DALLAS – Criminal justice reform appears to be one of the few topics on which people can find consensus in today's increasingly polarized climate.
It even brought together one of America's leading pastors and the chief executive of one of the country's largest companies with a shared goal of encouraging businesses to hire rehabilitated men and women coming out of prison.
On the surface, communications giant AT&T and the Dallas-based Potter's House megachurch don't seem to have much in common, besides sharing a home base in Texas's third most-populous city.
But a recent meeting hosted by a Potter's House ministry placed church pastors right alongside corporate CEOs with a challenge to transform communities and change lives.
"When the floods came in Houston, we were there. In Haiti, we were there. In South America, we were there," said Potter's House pastor, Bishop T.D. Jakes concerning recent humanitarian responses. "You'd be surprised what a bunch of church folk can do."
Jakes made his remarks at a luncheon to support the Texas Offenders Reentry Initiative, a church program to help former inmates.
Since its founding in 2005, TORI has assisted more than 20,000 people with housing, employment, and helping them reintegrate back into society.
When Jakes met AT&T's Randall Stephenson two years ago, he pressed the executive to find solutions to commonplace obstacles ex-offenders encounter upon release. AT&T responded with a pilot program to help qualified, formerly incarcerated prisoners find employment at one of their Dallas-area call centers.
Ultimately, these types of pilot programs benefit people like Chantell Traylor, who went through the TORI program and eventually found employment with health care and retirement benefits.
"A lot of people believe that once you make a mistake, that's it," Traylor explained. "But to know that somebody knew that that was just what it was: a mistake. And to say, 'Ok, I'm going to give you another chance to get it right.' And here I am, again, today saying I am a success story. I made it."
Although AT&T works closely with Jakes' initiative to find eligible job candidates, the pastor voiced frustration over what he deems as a general feeling of religious discrimination from the business world. He noted companies seem willing to partner with every community except for communities of faith.
"Why would you get to the faith community and act like there is something so dreadful about my faith that I don't deserve to be treated equally, especially when my results of my program are better?" Jakes asked, pointing to TORI's impressive 11% recidivism rate when compared to 50% nationally.

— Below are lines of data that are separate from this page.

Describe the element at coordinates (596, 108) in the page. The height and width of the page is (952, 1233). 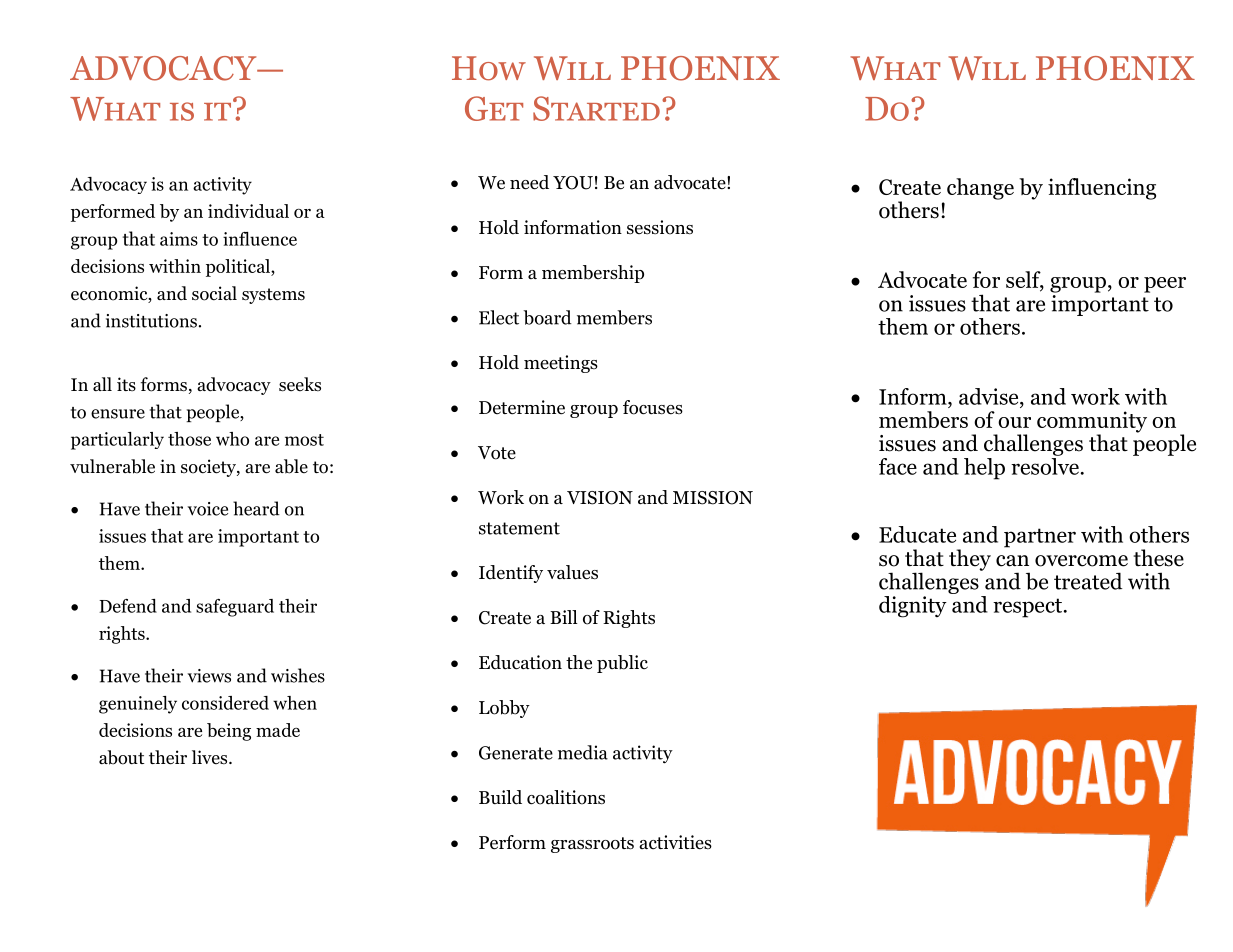
I see `Started` at that location.
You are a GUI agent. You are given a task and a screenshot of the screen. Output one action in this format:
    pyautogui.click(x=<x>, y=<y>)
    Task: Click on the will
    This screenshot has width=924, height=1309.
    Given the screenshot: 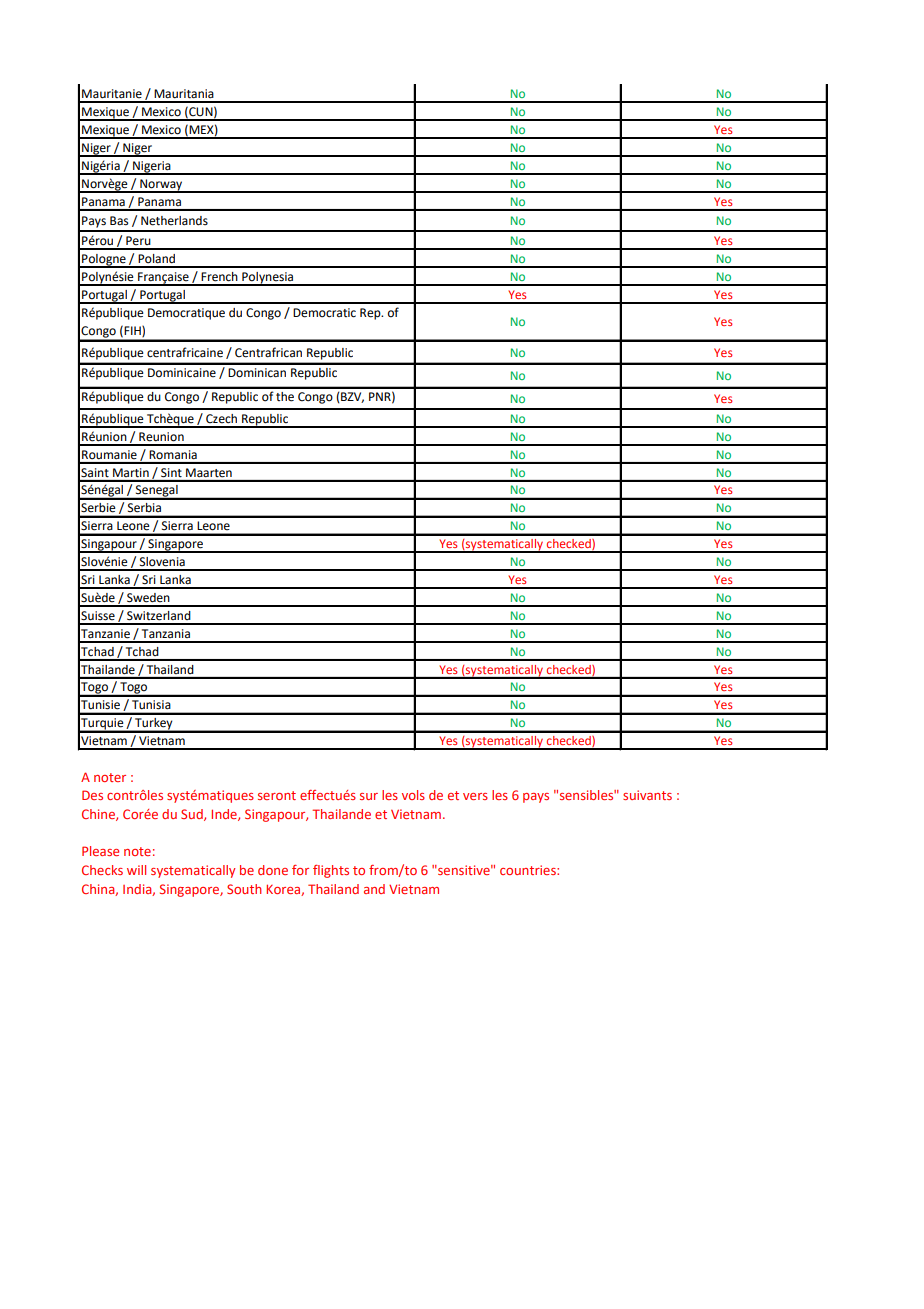 What is the action you would take?
    pyautogui.click(x=136, y=870)
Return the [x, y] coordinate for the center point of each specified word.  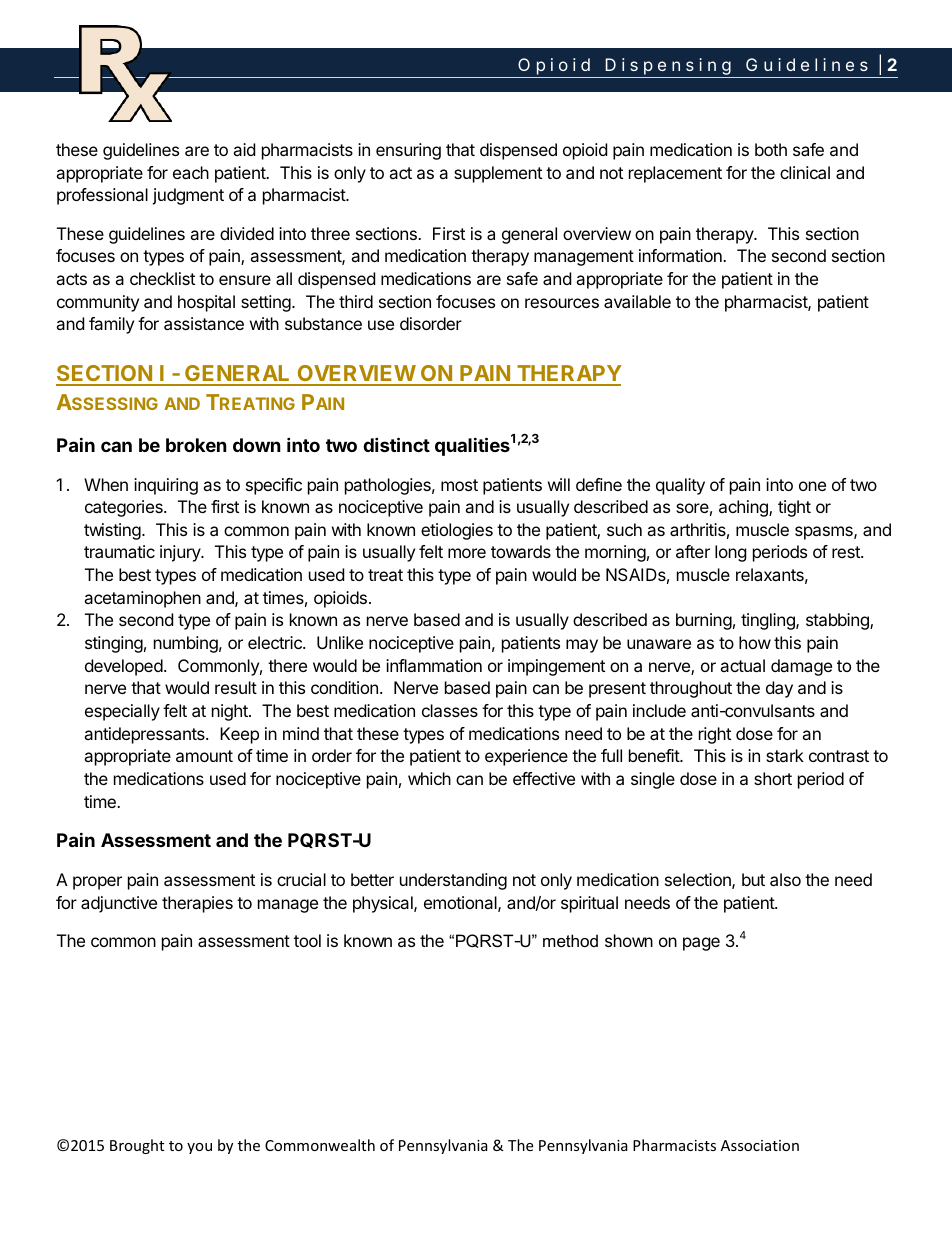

"I would like to see many of my peers and leaders in the business community, that here in this room, walk out of here and go 'You know what? It shouldn't be taboo to interact with the faith-based community and figure out how we can make a difference in our communities by working together," he said.
About 900 people attended the TORI luncheon which featured the fireside chat between Stephenson and Jakes. Their goal was to encourage business, government, community, and faith leaders to be the bridge to offer second chances and to replicate this program across the country.